[Mb-civic] A 'Straight Talk' Test For 2006 - George F. Will - Washington Post Op-Ed
William Swiggard
swiggard at comcast.net
Thu Apr 6 03:54:14 PDT 2006
A 'Straight Talk' Test For 2006
Can Republicans Compete in Illinois?
<>
By George F. Will
The Washington Post
Thursday, April 6, 2006; A29
CHICAGO -- Illinois' northernmost bit is north of Cape Cod and its
southern tip is south of Richmond, Va. Scattered the length of the
state, from the Wisconsin border to Kentucky's, are fragments of
wreckage from the state party that produced the first Republican
president -- who was born in Kentucky and nominated by a Republican
Party born in Wisconsin, at Ripon.
In the past four presidential elections, Republican candidates have
averaged just 40 percent of the Illinois vote. In 2004 the Republican
Senate candidate, a raging resident of Maryland, won just 27 percent of
the vote. Judy Topinka, 62, the effervescent three-term state treasurer
and Republican gubernatorial nominee against Gov. Rod Blagojevich,
thinks she can put Humpty Dumpty together again. Republicans everywhere
should hope a new poll is accurate in showing her three points ahead
among registered voters.
In California, Republican presidential candidates have not been
competitive for three elections. Since 1994, when California Republicans
backed an anti-immigrant measure offensive to the Latino population that
now is more than one-third of the state's population, Republicans have
won an average of just 41 percent of the presidential vote.
In New York, where Republican presidential candidates in the past four
elections have averaged just 35 percent, one candidate for the Senate
nomination against Hillary Clinton this year has zero political
experience and less than zero credibility, having inflated her résumé.
And if the state party chairman gets his way, the senatorial candidate
will be a former Yonkers mayor who, as a married man, had two children
with his unmarried chief of staff, which he says was "ironically" fine
because "I didn't have to make an appointment with my chief of staff to
go over everything." (He has since married her.) From Illinois,
California and New York, Democratic presidential nominees currently
receive, without exertion, 107 electoral votes -- 40 percent of the 270
needed to win the presidency. Can Topinka begin the process of making
Republicans competitive for Illinois' 21 votes?

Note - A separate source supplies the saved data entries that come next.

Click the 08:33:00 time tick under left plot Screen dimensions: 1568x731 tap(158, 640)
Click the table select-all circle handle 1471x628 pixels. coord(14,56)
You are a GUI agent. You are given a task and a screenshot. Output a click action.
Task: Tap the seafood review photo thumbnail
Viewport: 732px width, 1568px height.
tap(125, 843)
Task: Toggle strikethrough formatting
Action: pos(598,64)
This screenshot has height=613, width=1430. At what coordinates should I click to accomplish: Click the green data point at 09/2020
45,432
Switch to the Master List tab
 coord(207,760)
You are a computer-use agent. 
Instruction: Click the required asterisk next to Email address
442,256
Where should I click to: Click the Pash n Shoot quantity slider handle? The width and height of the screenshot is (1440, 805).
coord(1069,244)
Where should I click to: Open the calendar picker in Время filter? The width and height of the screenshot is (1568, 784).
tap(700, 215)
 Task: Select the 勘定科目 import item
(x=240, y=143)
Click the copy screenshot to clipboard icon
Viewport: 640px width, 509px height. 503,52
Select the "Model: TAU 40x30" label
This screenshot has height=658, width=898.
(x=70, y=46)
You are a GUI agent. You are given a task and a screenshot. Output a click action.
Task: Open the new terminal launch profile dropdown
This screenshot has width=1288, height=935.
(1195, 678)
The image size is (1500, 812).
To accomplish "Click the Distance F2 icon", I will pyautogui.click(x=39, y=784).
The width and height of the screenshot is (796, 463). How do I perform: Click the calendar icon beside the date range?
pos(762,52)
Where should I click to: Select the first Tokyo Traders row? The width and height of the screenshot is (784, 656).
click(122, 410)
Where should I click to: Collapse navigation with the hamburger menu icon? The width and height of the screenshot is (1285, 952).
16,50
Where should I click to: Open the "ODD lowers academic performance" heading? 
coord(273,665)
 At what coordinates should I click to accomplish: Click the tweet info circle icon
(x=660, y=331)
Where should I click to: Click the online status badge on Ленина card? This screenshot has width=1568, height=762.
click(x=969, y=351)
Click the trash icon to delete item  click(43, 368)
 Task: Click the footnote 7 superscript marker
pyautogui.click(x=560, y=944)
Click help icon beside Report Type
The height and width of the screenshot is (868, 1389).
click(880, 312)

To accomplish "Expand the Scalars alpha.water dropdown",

If former governor Jim Edgar had sought and won the Republican
gubernatorial nomination, he might have been elected: Polls showed him
trouncing Blagojevich. In the past 42 years, four Illinois governors --
two from each party -- have been indicted, and the trial of one of them,
the most recent Republican, George Ryan, on 22 counts of fraud and
corruption, has provided an unwelcome -- by Topinka -- background
libretto for what already was a daunting year for Republicans almost
everywhere.
Edgar, a moderate, was leery of a low-turnout primary dominated by
social conservatives. He endorsed Topinka, who is pro-choice (but favors
parental notification and opposes public funding of abortions and
late-term abortions). She was nominated with just 38 percent of the vote
but thinks Republican factions will be fused by the heat of their
dislike of Blagojevich, who, she says merrily, may become the fifth
governor indicted since 1964.
He is, she says, the person referred to as "Public Official A" in one or
more of five ongoing investigations by Illinois' Inspector Javert --
Patrick Fitzgerald, the Chicago-based federal prosecutor who also is the
pursuer of Scooter Libby. Topinka merrily says that "there is no loyalty
in [Blagojevich's] administration whatsoever." His "own staff rats him
out" and "some of his staff have been wired."
Topinka speaks about her opponent with a Chicago vigor: He is "slick"
and "has little weasel eyes." He also has big liberal spending plans for
the state (e.g., universal preschool) and for the private sector (a
$7.50 minimum wage, $2.35 above the federal minimum). Although
Blagojevich, 49, in his clear-sighted youth voted twice for Ronald
Reagan, he has become a standard-issue contemporary Democrat whose base
is the public employee unions. His creative accounting includes counting
as current revenue some savings he forecasts in future pensions.
Topinka's task is to tap into, or perhaps foment, voter anxiety about
the suffocation of the state's economy by the state's government. She
says Illinois ranks 45th among the states in job creation. Actually,
since February 2005 it is 38th, which is bad enough. She charges that 15
trucking companies -- "They have assets on wheels" -- have fled the
state to escape new fees.
Topinka says Karl Rove urged her to run, hoping to offset in Illinois a
probable gubernatorial loss in New York. Would she like President Bush
to campaign for her? An aide says not exactly: "We just want him to
raise money." Topinka does not demur as the aide adds: "Late at night."
Pause. "In an undisclosed location."
Maybe Illinois Republicans have found their John McCain. Now they will
find out whether such "straight talk" works.